Vectorization is a feature that both the CPU and the compiler need to support. Let's have a quick glance at a simple example to briefly understand what vectorization is and how it works. Imagine we want to sum up numbers from a very large vector. A plain implementation of this task can look like this:
std::vector<int> v {1, 2, 3, 4, 5, 6, 7 /*...*/};
int sum {std::accumulate(v.begin(), v.end(), 0)};
The compiler will eventually generate a loop from the accumulate call, which could look like this:
int sum {0};
for (size_t i {0}; i < v.size(); ++i) {
sum += v[i];
}
Proceeding from this point, with vectorization allowed and enabled, the compiler could then produce the following code. The loop does four accumulation steps in one loop step and also does four times fewer iterations. For the sake of simplicity, the example does not deal with the remainder if the vector does not contain N * 4 elements:
int sum {0};
for (size_t i {0}; i < v.size() / 4; i += 4) {
sum += v[i] + v[i+1] + v[i + 2] + v[i + 3];
}
// if v.size() / 4 has a remainder,
// real code has to deal with that also.
Why should it do this? Many CPUs provide instructions that can perform mathematical operations such as sum += v[i] + v[i+1] + v[i + 2] + v[i + 3]; in just one step. Pressing as many mathematical operations into as few instructions as possible is the target because this speeds up the program.

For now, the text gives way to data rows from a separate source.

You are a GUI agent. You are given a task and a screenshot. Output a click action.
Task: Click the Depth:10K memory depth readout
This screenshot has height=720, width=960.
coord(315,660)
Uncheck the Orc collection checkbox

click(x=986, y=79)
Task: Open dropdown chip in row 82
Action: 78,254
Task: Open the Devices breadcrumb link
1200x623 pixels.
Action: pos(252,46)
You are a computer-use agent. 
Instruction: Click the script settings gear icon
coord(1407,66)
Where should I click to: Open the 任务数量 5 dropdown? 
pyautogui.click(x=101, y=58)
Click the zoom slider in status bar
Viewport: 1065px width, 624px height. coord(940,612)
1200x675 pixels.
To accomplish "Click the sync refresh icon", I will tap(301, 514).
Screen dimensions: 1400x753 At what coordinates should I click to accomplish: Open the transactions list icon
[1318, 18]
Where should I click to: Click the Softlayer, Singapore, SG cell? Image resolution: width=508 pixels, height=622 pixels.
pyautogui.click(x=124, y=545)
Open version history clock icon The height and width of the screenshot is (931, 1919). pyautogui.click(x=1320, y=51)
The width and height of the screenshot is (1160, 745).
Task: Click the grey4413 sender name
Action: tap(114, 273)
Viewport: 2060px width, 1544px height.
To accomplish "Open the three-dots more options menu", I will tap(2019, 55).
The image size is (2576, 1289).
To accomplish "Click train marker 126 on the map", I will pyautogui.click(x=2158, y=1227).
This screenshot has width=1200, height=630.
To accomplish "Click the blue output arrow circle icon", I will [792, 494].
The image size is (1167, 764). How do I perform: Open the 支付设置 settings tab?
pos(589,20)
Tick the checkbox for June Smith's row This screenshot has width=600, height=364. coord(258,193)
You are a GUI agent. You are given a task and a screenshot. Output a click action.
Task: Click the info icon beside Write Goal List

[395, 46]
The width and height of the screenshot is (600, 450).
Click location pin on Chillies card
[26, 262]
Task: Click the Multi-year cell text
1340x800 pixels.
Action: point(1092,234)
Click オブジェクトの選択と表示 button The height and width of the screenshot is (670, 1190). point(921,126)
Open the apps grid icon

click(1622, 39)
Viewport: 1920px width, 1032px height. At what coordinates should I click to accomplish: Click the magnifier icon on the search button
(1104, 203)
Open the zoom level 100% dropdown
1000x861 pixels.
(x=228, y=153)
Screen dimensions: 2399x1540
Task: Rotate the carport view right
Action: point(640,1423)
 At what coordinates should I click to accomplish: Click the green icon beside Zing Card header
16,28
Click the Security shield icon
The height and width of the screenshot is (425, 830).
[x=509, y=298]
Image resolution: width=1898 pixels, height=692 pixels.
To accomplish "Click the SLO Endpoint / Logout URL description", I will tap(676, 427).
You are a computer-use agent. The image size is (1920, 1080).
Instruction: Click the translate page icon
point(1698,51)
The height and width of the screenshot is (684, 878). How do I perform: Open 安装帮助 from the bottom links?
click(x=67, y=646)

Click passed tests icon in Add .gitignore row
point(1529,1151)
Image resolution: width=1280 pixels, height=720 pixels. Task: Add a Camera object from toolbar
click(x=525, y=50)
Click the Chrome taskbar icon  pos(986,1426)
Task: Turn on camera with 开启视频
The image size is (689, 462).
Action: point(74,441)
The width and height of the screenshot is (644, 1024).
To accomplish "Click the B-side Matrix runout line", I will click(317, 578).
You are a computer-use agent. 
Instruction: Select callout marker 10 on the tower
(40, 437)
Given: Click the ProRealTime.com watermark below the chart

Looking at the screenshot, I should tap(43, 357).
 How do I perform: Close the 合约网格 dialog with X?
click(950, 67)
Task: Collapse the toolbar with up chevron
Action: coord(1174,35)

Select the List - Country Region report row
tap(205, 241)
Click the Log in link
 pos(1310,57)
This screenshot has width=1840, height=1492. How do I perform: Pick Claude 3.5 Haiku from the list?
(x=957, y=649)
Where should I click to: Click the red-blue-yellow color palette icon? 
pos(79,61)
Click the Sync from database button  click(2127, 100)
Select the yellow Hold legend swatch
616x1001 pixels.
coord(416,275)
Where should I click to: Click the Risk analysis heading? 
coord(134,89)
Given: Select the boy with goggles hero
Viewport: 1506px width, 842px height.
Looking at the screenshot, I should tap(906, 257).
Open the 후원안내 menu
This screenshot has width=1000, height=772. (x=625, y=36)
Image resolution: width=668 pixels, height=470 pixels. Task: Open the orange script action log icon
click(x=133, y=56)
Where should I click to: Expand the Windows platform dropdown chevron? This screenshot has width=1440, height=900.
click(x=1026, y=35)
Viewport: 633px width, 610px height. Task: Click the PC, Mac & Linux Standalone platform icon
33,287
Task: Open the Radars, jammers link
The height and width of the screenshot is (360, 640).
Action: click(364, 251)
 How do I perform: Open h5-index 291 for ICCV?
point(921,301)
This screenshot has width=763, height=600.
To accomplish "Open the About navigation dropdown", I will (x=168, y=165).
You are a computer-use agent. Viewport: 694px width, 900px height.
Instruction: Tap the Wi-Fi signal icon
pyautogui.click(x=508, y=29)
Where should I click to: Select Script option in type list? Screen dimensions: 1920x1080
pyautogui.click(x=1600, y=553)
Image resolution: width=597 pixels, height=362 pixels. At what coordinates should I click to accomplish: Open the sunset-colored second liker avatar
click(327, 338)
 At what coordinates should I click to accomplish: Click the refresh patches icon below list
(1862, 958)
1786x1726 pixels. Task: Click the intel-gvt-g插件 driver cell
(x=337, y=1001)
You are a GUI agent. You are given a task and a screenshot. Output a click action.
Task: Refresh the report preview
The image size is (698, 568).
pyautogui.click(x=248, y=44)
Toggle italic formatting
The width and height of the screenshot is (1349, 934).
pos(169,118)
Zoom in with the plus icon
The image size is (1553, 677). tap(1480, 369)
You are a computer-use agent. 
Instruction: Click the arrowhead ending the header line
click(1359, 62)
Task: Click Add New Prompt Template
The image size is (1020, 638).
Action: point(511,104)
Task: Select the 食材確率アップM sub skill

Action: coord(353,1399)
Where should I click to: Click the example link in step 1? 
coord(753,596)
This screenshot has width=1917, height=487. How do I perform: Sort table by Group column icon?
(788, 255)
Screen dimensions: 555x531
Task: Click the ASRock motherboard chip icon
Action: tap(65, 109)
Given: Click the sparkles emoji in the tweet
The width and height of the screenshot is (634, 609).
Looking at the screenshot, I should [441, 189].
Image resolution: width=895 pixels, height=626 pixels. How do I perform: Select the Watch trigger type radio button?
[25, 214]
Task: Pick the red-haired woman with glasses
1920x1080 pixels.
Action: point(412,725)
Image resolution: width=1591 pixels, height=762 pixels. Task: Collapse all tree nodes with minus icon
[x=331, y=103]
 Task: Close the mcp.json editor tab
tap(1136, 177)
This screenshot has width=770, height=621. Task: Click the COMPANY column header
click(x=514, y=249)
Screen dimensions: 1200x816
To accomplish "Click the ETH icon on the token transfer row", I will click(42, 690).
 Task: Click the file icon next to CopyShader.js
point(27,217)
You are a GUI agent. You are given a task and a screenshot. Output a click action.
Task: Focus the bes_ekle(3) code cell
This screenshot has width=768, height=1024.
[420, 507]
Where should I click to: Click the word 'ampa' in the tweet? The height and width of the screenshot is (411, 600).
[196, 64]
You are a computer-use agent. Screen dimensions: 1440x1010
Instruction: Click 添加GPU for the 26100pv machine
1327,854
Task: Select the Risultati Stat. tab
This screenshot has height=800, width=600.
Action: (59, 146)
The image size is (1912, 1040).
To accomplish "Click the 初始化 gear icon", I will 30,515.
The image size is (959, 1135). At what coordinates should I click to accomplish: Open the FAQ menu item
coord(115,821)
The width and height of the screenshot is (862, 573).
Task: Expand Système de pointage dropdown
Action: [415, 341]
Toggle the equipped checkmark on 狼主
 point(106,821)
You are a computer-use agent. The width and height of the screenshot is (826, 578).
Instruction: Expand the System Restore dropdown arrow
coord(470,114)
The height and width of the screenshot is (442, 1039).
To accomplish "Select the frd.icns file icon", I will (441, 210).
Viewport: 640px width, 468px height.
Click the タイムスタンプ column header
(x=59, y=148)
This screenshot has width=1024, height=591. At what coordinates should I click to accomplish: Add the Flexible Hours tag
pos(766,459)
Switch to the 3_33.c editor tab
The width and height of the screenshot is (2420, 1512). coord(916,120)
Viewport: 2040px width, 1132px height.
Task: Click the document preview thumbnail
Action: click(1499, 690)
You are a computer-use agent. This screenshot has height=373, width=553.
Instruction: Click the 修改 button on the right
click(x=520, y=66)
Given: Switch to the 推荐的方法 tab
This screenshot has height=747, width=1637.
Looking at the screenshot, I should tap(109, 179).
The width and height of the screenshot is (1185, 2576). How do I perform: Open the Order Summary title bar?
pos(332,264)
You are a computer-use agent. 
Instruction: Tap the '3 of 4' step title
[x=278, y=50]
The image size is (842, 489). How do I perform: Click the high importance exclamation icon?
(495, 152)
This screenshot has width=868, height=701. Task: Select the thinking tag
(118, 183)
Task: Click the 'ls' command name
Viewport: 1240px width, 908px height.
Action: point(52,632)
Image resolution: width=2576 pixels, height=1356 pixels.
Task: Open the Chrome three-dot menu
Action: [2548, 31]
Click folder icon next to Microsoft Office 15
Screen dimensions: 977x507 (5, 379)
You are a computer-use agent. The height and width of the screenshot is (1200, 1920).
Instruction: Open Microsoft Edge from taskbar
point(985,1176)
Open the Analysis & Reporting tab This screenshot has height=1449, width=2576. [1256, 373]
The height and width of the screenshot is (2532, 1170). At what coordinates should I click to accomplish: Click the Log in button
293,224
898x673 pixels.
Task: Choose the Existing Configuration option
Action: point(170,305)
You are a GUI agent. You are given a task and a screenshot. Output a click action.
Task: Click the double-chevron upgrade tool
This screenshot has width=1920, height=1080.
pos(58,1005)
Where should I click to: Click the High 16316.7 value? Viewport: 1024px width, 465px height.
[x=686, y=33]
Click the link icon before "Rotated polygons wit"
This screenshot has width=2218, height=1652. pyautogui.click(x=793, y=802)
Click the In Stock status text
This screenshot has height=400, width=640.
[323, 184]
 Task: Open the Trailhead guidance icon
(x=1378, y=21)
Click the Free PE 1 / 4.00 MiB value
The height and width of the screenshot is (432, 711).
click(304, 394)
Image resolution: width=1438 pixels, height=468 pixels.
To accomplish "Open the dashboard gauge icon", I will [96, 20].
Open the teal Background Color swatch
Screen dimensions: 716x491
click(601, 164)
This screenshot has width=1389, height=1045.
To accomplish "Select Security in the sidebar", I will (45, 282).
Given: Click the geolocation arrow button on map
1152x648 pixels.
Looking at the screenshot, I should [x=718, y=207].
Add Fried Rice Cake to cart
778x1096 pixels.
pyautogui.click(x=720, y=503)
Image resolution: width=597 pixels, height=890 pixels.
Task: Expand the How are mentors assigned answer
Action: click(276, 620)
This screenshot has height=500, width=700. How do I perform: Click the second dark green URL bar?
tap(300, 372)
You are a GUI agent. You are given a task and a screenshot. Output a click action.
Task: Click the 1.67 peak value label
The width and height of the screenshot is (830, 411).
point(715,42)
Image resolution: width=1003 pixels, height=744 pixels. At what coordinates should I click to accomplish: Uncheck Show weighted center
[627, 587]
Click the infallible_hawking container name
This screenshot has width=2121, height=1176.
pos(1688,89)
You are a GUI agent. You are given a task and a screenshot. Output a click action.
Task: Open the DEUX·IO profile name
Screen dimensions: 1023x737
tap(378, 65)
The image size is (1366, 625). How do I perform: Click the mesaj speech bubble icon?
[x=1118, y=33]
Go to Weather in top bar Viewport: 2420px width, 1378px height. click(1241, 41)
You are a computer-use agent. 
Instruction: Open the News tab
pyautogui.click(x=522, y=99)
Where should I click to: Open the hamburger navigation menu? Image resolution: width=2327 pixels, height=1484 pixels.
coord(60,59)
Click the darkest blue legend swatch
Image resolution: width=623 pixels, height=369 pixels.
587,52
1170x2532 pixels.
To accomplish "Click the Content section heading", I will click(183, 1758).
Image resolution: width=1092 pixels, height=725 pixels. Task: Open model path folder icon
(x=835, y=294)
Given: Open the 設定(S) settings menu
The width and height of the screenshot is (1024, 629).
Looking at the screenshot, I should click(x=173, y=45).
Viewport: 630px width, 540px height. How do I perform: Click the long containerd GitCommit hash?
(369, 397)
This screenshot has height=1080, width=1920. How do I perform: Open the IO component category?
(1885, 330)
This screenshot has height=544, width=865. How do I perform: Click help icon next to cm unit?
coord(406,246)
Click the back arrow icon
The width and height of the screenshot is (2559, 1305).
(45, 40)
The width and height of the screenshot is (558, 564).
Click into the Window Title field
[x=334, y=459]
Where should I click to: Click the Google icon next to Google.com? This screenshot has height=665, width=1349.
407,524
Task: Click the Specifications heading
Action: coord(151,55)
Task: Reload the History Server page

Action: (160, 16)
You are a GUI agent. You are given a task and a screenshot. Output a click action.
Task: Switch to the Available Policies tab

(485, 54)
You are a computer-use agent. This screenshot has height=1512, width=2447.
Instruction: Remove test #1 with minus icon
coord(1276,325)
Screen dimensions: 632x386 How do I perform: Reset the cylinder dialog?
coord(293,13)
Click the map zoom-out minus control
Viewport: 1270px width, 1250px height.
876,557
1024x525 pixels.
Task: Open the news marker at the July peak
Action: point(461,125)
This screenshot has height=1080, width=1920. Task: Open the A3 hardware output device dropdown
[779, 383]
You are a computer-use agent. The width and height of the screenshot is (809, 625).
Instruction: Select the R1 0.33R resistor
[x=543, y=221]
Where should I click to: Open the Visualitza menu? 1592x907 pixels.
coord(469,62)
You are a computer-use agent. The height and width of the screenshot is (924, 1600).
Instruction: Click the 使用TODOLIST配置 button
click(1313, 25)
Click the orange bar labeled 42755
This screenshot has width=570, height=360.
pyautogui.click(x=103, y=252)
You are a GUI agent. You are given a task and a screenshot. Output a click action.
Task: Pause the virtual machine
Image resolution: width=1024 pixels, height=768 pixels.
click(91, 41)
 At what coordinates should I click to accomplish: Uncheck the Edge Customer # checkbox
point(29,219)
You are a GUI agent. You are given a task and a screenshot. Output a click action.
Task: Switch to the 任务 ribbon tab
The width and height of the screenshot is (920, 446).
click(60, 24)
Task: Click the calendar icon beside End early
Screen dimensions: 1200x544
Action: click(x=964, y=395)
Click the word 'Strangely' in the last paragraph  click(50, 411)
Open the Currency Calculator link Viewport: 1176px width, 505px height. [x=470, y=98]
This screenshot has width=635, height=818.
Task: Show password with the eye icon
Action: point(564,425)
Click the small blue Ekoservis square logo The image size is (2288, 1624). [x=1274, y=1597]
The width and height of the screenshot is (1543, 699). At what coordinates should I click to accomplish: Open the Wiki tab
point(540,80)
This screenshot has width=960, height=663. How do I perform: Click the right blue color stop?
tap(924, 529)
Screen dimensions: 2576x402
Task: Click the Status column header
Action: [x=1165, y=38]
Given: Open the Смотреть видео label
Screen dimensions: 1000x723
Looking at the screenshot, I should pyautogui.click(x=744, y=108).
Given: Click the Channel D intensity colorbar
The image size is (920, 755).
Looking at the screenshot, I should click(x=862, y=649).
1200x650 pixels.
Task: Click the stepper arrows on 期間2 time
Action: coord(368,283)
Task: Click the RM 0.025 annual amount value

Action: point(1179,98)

Automatic vectorization is hard because the compiler needs to understand our program to some degree in order to make our program faster but without tampering with its correctness. At least, we can help the compiler by using standard algorithms as often as possible because those are easier to grasp for the compiler than complicated handcrafted loops with complex data flow dependencies.